The overall plan is L-shaped and double-depth. Originally, it had two rooms: a parlour on the left and a slightly larger hall on the right, with a cross passage in between. A shallow outshut behind the parlour and the stair hall was likely added in the early to mid-18th century to provide an apple store over the cellar and stair hall. The kitchen, which was probably located behind the hall, was rebuilt in the early to mid-19th century and features a large gable fireplace, with a service room in the outshut to its left and a single-storey room beyond.

The farmhouse is two storeys high and has a nearly symmetrical five-window south front. The doorway is centrally located but slightly grouped towards the left with the windows. It features a 20th-century top-glazed door and early 19th-century 16-pane hornless sashes, all within their original slightly arched openings. There are two 20th-century buttresses: one between the left-hand and second-from-left windows, and another to the right of the right-hand windows. In front of the right gable, there is a 17th-century moulded kneeler stone. Most of the other windows are 16-pane sashes, with two 18-pane three-light casements in wider openings that light the rear room.

Inside, there are 18th-century features including a plaster ceiling in the parlour with an oval central moulding adorned with carved oak leaves, possibly from the late 17th century.

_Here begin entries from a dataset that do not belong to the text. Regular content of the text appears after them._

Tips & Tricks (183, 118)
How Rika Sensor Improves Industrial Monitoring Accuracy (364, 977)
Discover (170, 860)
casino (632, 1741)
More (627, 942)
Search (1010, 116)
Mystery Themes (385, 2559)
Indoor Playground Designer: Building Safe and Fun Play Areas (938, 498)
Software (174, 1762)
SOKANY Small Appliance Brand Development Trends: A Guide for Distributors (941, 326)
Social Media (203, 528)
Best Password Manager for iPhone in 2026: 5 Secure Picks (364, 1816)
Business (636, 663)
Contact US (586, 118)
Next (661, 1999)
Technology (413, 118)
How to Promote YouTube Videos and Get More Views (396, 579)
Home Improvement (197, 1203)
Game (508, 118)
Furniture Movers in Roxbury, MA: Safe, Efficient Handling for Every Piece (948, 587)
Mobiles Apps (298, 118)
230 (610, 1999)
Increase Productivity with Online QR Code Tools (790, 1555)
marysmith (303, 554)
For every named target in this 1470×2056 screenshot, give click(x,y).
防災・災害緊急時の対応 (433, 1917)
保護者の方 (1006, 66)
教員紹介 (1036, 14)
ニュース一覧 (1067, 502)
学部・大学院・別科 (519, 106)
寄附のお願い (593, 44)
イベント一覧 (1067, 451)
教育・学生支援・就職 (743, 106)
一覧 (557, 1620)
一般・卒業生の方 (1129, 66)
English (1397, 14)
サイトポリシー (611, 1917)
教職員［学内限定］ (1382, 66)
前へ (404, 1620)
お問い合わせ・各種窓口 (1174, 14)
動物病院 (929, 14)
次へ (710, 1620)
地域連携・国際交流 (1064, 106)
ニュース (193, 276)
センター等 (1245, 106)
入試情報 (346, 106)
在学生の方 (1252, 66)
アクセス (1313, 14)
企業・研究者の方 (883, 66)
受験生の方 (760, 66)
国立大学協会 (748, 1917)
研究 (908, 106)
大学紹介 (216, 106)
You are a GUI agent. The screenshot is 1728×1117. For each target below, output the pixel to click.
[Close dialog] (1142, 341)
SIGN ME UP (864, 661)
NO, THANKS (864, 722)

There is a moulded plaster cornice at the entrance, six-panel doors to the front room, and an open-well open-string stair with column-over-column turned balusters and a moulded handrail over turned newels. The large hall fireplace has a timber lintel and a large dressed granite stone oven, along with two-panelled doors leading to the chambers. The roof was replaced in the 20th century and formerly contained attic rooms.